**Task description:** Could you transcribe every record below exactly, leaving out any pictures?

══ Data provided ══

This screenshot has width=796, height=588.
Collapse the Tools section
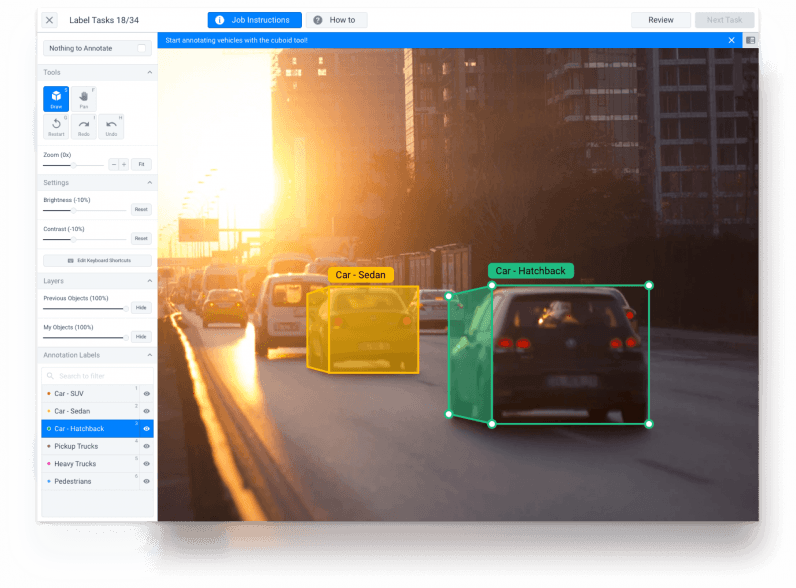[x=150, y=73]
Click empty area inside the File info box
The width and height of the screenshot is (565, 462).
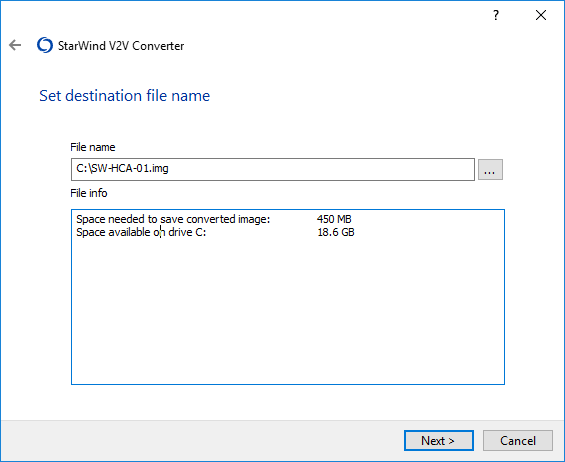tap(288, 310)
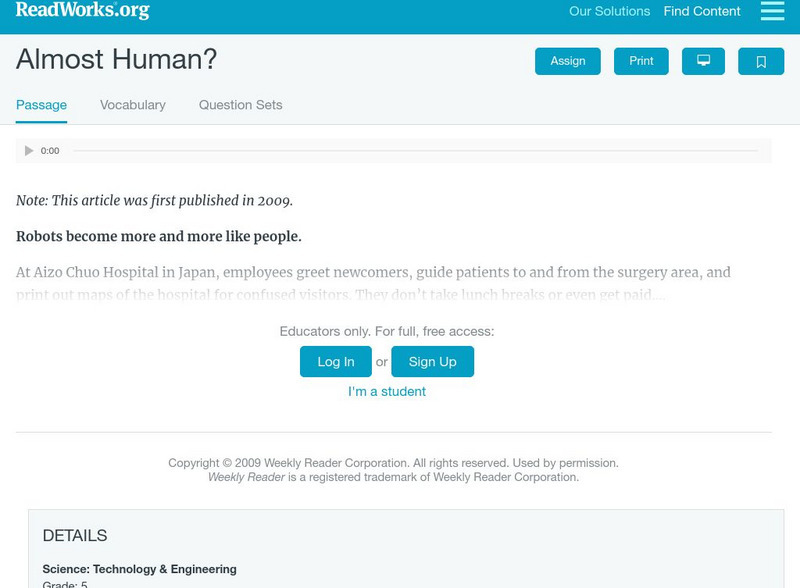
Task: Follow the "I'm a student" link
Action: (387, 392)
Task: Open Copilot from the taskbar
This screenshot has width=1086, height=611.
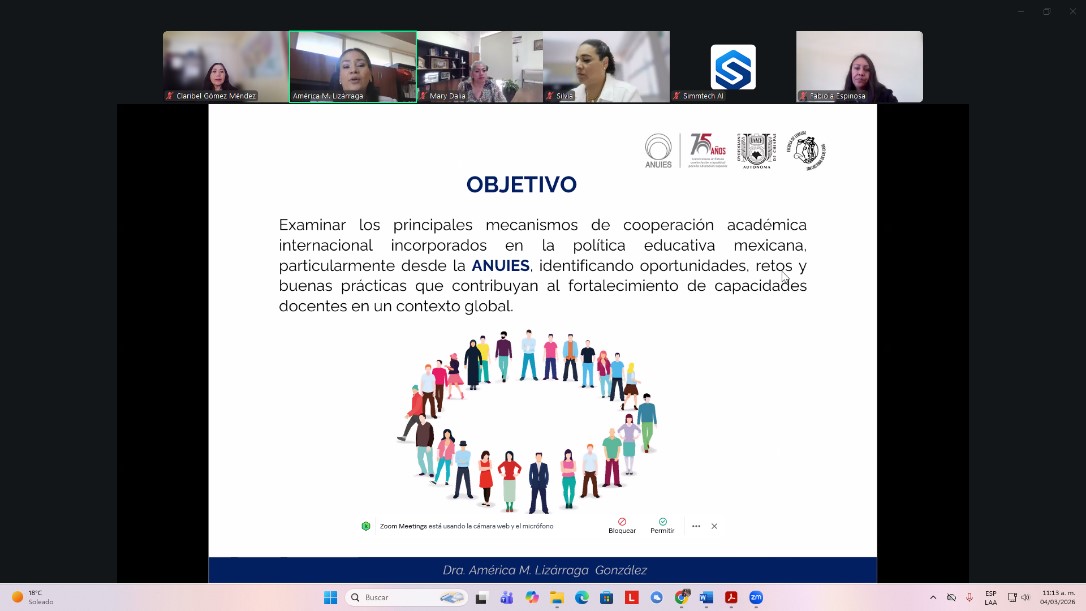Action: [x=532, y=597]
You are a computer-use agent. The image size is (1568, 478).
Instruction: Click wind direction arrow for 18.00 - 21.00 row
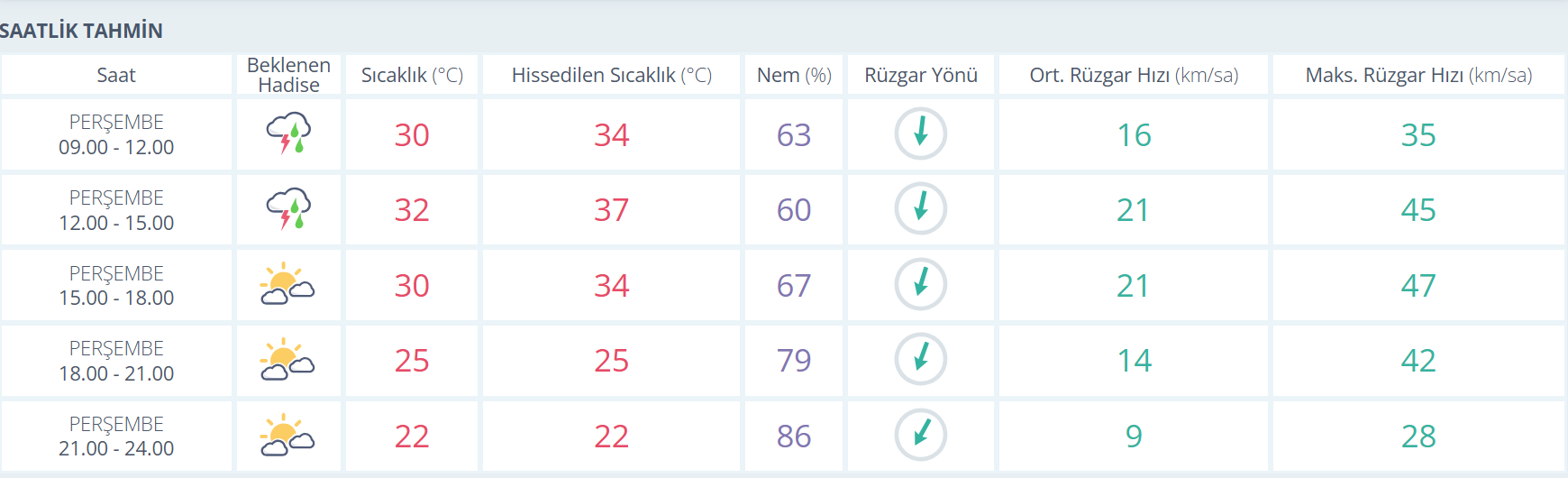[x=920, y=360]
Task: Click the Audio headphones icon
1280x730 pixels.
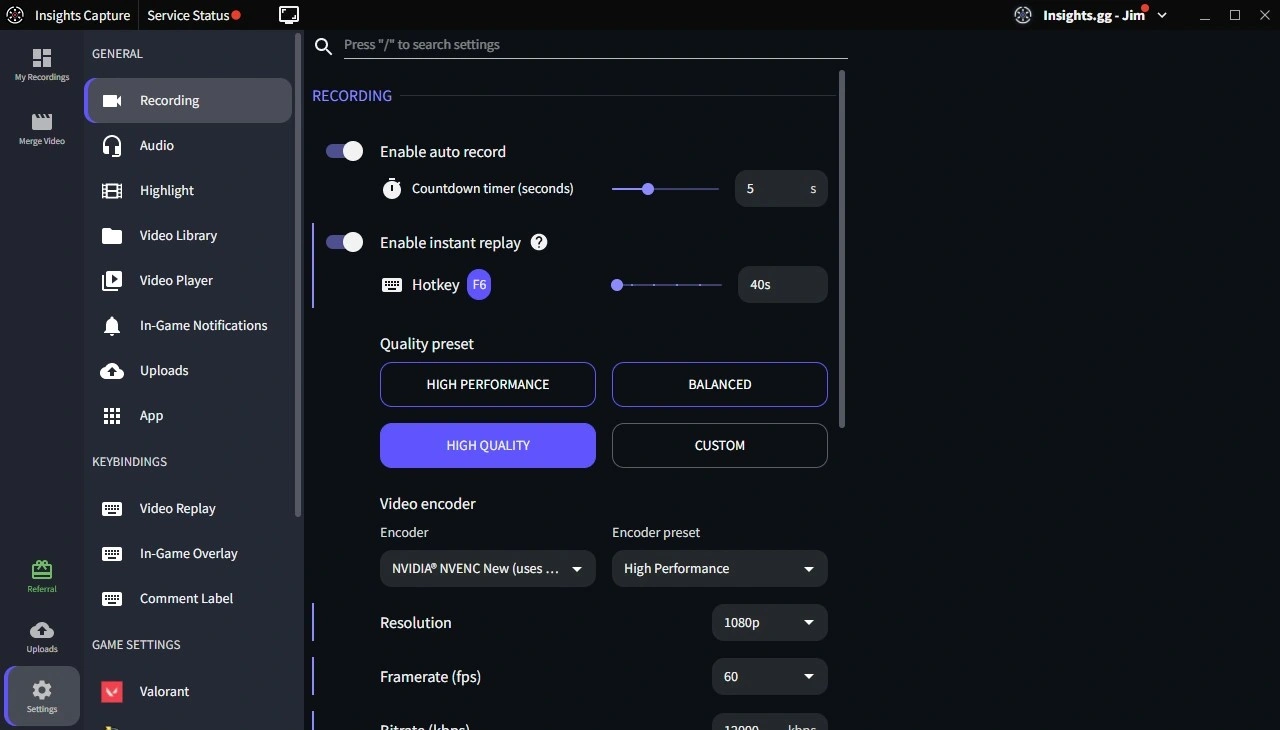Action: 111,145
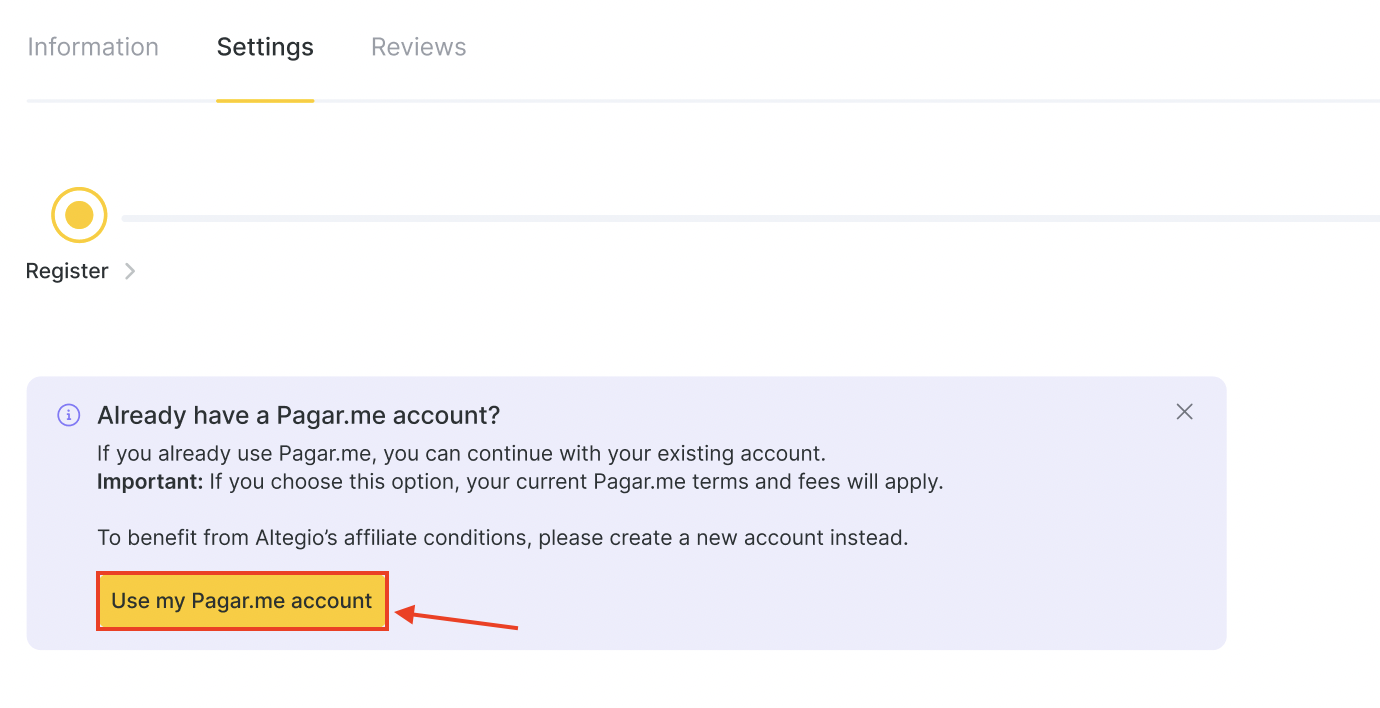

═══

**Task answer:**
This screenshot has width=796, height=588.
Collapse the Tools section
[x=150, y=73]
Click empty area inside the File info box
The width and height of the screenshot is (565, 462).
tap(288, 310)
Task: Follow the "I'm a student" link
Action: (387, 392)
Task: Open Copilot from the taskbar
This screenshot has width=1086, height=611.
Action: [x=532, y=597]
You are a computer-use agent. The image size is (1568, 478).
Instruction: Click wind direction arrow for 18.00 - 21.00 row
[x=920, y=360]
Task: Click the Audio headphones icon
1280x730 pixels.
Action: 111,145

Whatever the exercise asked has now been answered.